A continuous improvement program can be implemented with these basic guidelines and principles:
Top Management Must Lead. Top management must lead the continuous improvement program and an organization culture that supports the generation of improvement ideas. This is the most important principle. Top management should communicate to everyone that continuous improvement is important to the organization’s success and viability; and it should regularly inform everyone on improvements being considered and implemented. And if not developing ideas on their own, should be engaging their direct reports on how to improve operations.
Integrate Improvement Into Performance Reporting. Activity and performance reporting at all levels of the organization should include performance improvement activities, status and progress. Their format should include a section on improvement initiatives.
Staff Meeting Agendas. Starting at the highest level of the organization staff meetings should include agenda items devoted to improvement ideas and the status of their evaluation and implementation.
Rigorous Analysis. Improvement ideas, like any new initiative, must be analyzed and thought-through as much as possible before being presented.
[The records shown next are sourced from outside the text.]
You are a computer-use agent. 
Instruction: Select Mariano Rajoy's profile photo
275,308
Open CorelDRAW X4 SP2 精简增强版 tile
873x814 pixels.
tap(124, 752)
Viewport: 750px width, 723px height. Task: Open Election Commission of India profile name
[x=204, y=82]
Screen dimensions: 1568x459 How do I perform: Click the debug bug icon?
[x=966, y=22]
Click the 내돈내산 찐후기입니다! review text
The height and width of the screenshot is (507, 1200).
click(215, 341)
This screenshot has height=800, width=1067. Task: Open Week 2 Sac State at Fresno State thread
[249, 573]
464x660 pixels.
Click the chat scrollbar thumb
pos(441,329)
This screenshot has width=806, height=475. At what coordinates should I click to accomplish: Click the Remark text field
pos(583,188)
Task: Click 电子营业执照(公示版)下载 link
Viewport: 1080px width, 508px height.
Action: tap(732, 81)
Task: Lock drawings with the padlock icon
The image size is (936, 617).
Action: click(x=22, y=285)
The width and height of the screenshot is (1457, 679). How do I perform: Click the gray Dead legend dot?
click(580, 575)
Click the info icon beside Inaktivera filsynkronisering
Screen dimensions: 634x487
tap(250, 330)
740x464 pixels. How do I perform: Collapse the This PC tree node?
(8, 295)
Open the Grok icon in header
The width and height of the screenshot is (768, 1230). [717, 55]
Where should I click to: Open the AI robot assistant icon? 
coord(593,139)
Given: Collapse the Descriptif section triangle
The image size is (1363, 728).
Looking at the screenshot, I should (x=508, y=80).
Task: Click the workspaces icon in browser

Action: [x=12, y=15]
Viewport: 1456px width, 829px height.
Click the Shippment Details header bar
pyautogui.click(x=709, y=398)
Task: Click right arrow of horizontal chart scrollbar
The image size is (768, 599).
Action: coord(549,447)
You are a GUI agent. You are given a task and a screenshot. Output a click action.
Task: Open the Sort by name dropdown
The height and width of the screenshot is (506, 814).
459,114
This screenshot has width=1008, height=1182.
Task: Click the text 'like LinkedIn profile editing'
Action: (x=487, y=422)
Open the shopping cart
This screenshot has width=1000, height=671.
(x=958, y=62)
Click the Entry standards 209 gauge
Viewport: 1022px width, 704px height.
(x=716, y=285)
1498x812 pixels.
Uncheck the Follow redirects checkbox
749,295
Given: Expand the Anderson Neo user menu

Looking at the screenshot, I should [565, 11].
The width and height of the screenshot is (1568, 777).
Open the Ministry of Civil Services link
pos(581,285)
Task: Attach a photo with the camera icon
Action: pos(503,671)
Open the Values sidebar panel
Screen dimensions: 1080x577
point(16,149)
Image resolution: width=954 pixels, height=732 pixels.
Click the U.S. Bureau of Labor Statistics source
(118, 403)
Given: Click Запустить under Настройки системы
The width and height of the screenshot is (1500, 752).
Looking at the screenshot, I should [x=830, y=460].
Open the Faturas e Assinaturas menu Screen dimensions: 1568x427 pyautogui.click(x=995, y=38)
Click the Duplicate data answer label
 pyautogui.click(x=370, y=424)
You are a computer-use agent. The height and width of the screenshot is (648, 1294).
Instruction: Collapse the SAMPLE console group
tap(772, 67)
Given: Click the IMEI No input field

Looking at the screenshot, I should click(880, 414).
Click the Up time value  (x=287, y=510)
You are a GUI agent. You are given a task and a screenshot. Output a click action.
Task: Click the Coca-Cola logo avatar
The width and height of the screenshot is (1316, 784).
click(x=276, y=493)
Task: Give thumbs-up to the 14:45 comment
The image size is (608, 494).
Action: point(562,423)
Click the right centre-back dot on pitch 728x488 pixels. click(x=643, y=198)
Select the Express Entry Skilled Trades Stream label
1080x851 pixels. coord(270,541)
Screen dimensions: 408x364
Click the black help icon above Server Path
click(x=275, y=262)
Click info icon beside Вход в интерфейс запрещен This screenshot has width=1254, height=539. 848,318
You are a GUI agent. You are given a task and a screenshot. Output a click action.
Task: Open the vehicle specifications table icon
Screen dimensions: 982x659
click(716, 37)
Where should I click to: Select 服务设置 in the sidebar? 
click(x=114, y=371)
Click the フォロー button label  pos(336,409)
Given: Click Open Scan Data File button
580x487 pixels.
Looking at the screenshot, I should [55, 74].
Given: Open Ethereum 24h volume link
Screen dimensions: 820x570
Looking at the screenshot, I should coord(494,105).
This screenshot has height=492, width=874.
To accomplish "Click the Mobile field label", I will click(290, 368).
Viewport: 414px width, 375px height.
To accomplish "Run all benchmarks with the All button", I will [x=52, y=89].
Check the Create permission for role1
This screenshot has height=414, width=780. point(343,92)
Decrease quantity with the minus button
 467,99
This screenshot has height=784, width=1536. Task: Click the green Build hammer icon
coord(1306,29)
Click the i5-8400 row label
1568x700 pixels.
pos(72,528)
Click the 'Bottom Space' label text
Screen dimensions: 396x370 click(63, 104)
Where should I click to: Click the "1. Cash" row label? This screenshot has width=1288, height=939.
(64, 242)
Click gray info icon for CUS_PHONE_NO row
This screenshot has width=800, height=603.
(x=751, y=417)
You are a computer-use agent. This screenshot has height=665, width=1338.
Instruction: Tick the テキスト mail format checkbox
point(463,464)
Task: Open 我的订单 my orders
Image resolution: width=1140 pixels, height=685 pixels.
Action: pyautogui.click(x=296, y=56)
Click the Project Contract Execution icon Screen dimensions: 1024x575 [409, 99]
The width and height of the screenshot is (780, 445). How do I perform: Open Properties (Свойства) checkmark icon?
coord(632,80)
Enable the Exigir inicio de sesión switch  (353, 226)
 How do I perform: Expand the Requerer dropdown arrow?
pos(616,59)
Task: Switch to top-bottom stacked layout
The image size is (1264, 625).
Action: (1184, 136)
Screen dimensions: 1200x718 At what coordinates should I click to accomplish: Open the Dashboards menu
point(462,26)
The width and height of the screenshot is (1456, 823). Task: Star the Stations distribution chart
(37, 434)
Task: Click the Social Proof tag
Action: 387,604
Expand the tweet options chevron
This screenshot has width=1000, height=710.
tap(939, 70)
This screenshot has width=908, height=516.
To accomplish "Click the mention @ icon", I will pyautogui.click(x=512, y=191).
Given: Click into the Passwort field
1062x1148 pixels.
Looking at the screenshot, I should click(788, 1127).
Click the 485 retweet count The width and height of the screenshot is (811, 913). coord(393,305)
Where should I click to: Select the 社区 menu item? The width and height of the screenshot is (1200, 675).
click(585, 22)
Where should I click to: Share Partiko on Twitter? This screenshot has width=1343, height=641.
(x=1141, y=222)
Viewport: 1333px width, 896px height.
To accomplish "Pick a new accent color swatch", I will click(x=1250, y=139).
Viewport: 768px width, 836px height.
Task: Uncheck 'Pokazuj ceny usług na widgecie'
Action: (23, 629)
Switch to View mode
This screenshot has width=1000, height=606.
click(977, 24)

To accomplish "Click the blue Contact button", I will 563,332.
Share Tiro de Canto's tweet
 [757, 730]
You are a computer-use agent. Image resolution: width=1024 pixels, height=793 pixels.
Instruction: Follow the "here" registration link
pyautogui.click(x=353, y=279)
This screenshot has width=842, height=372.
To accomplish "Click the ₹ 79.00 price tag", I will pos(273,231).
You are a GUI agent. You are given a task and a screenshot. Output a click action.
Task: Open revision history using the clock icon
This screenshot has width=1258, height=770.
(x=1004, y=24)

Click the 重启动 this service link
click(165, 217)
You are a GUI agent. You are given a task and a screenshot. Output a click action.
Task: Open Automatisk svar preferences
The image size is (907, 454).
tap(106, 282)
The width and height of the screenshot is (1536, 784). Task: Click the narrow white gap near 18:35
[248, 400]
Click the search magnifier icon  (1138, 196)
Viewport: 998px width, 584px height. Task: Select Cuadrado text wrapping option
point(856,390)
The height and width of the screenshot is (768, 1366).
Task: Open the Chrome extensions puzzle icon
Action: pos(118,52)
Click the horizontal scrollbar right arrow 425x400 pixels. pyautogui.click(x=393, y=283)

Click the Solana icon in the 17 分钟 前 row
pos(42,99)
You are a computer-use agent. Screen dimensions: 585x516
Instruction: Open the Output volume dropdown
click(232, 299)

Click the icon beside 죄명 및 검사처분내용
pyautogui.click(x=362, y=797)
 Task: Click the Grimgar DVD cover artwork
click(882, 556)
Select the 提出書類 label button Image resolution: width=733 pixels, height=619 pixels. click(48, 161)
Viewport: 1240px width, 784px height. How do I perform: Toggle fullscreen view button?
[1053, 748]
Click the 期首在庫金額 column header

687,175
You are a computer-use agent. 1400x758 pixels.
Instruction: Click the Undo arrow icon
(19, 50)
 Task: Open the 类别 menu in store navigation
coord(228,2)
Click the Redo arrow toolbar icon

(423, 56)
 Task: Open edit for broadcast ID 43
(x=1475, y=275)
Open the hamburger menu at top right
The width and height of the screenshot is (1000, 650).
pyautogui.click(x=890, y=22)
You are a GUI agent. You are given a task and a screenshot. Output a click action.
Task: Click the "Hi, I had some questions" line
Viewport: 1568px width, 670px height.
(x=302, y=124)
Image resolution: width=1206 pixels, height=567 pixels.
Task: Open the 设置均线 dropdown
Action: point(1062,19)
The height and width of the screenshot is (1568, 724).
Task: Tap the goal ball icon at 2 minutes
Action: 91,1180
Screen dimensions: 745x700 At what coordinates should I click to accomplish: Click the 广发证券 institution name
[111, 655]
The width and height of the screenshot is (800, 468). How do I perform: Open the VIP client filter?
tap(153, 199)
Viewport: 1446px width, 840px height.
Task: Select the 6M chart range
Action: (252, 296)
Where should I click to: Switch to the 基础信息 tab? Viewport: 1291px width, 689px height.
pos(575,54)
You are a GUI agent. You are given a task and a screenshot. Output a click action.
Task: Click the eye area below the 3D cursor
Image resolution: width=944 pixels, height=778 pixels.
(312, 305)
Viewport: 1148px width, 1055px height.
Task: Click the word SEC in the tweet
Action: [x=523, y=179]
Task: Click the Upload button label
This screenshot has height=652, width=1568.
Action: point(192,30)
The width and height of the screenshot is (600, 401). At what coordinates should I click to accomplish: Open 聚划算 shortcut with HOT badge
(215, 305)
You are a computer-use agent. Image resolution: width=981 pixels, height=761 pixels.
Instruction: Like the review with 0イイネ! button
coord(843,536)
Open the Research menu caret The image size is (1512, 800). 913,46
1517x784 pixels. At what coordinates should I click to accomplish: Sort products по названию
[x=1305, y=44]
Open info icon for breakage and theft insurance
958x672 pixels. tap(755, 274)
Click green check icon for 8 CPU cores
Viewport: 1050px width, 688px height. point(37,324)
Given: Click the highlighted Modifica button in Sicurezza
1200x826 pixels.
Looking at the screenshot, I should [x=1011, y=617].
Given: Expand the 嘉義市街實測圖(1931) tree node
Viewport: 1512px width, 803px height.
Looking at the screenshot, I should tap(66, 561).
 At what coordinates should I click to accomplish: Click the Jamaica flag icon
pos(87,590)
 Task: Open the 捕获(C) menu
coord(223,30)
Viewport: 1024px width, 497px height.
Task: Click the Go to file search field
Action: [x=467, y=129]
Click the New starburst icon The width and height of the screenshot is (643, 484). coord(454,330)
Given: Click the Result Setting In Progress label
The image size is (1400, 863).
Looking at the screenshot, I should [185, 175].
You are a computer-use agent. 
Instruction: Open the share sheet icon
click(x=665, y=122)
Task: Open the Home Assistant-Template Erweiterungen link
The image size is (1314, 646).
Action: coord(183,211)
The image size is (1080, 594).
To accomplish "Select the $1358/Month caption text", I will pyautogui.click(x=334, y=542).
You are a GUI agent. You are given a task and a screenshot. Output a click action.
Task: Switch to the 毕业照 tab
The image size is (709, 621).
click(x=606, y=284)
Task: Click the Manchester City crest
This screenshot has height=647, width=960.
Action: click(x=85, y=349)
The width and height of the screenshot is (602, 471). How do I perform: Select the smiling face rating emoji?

The proposer(s) should be able to describe the nature of the improvement, how it will be implemented and its benefits.
- There could be work improvement discussion groups or designated employees to whom someone with an idea could go in order to discuss the idea and “flesh-it-out” so that it could then be presented to others.
- There must be cost-benefit analysis for any new idea prior to an implementation decision. The extent of this analysis will depend on the nature of the suggested improvement and its status, i.e. a relatively new idea will have a relatively general cost-benefit analysis; an idea much further along and getting close to a go or no-go decision will have a relatively in-depth analysis.
Position Descriptions. All position descriptions, all levels of the organization and in all functions, should include language stating that performance improvement is an employee responsibility, as well as a responsibility of top management.
Performance Evaluations. Yearly or bi-monthly employee performance evaluations should identify if employees have been supporting improvement efforts and the extent of that support. However, care will have to be taken so that those employees who do not actively suggest concrete improvement suggestions are not penalized. Nevertheless, employees that suggest valid and useful improvement suggestions should receive positive “points”.
Recognition. Employees and employee work groups should be recognized for their contributions to organization improvement.
Regular Assessments. Regularly, there should be comprehensive assessments of your services, products, in-house support functions, management practices, etc. Employee and work group suggestions are very important, however if you only rely on this approach you have the distinct risk that opportunities for improvement, and problems, will be overlooked. Well planned assessments with specific evaluation criteria, real objectivity and independence from self-serving influences should be regularly conducted.
Improvement Tracking and Reporting. There should be formal reporting on improvements completed and close to being implemented and the benefits they deliver to the organization and its customers/clients. This reporting should be delivered in a way that demonstrates that management places substantial value on continuous improvement.